FILE- Trade Minister Tarek Kabil
CAIRO - 14 February 2018: Trade and Industry Minister Tarek Kabil said on Wednesday Egyptian-British economic cooperation is deeply-rooted and based on common interests.
There is a full coordination between Egypt and Britain to maintain strategic relations whether within bilateral or multilateral frameworks, Kabil said during an expanded meeting with a delegation grouping 15 major British companies.
The delegation is accompanying British Trade Envoy to Egypt Jeffrey Donaldson during his current visit to Egypt.
He said Britain is the biggest foreign investor in the Egyptian market, stressing that the Egyptian government is keen to iron out any hurdles facing British investors to help them either expand their current investments or set up new ones.
Kabil referred to the reform program adopted by the Egyptian government to rectify the country's economic track, saying it included a historic program to boost infrastructure based on twining the Suez Canal waterway, developing the Suez Canal corridor, setting up a 5,000-kilometer road network, building three new ports and developing three other ones, setting up 12 new cities and 500,000 social housing units and building many drainage plants and new industrial zones.

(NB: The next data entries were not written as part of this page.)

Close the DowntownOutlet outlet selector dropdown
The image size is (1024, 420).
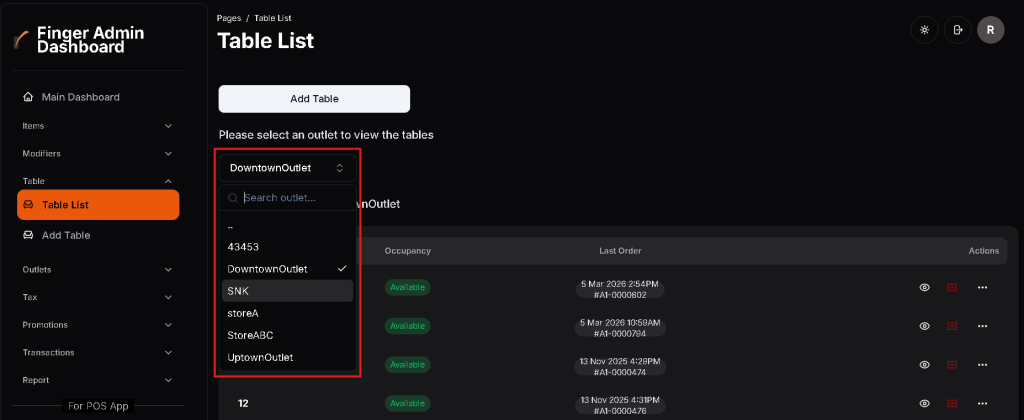(287, 168)
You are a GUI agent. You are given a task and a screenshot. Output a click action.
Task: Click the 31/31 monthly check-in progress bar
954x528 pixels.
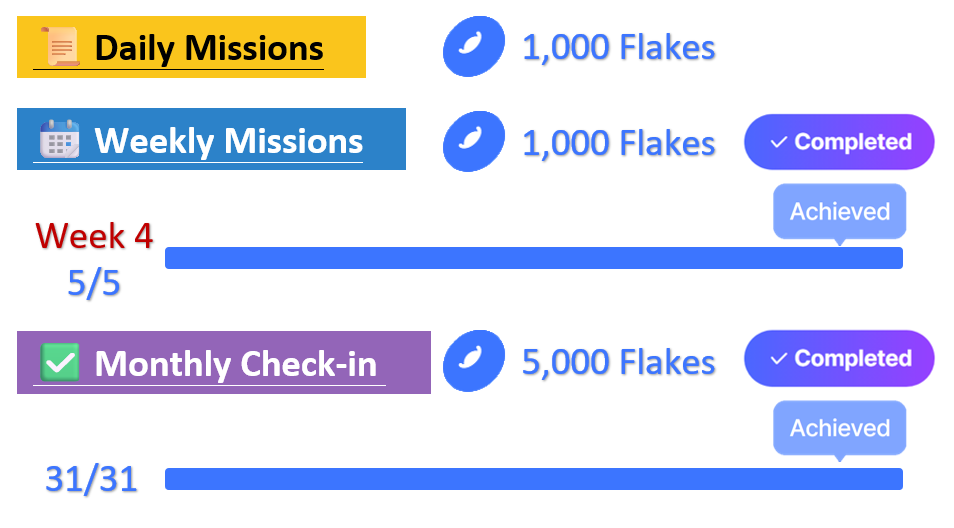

The government also made a legislative revolution to boost investments and increase production, Qabil said citing the issuance of the new investment law and amending the law regulating the issuance of industrial licenses.
The government also adopted an important financial program based on liberalizing the Egyptian pound, obtaining a loan from the International Monetary Fund, gradually cutting subsidy and implementing 85-billion-pound social solidarity programs, he added.
Kabil referred to efforts by the government to put the national economy back on the right track, saying these efforts succeeded in cutting down deficit to 9.5 percent, increasing Gross Domestic Product to 4.9 percent, doubling foreign cash reserves, increasing local and foreign investments, upping exports and downing imports by 20 billion dollars and achieving an unprecedented growth in industrial production.
The minister further said adopted a strategy to enhance industrial development and foreign trade that runs in line with the ambitious economic reform programs applied by the government.
The strategy, he said, aims at increasing industrial growth rates to 8 percent, setting up more small and medium-sized enterprises, providing three million jobs, increasing exports to cut down the trade balance deficit by 50 percent and developing technical education.
The ministry boosted the Egyptian market by clinching a number of Free Trade Area agreements with many countries and economic blocs that helped increase the number of Egypt's target consumers to 1.8 billion in the Arab world, the EU, COMESA, Mercosur, the US and Turkey.
Egypt's target consumers will rise to 2.2 billion after concluding a Free Trade Area agreement with the Eurasian Economic Union and to 2.6 billion after finalizing the African Tripartite Free Trade Area (TFTA) agreement involving the Common Market for Eastern and Southern Africa (COMESA), the Southern African Development Community (SADC) and the East African Community (EAC).
As for exports, the ministry set up the Export Development Authority to be in charge of facilitating Egyptian products' access to foreign markets to increase exports.
A logistics center was set up in Kenya to allow Egyptian products into East Africa market, he said, adding that another one will be set up for West Africa markets.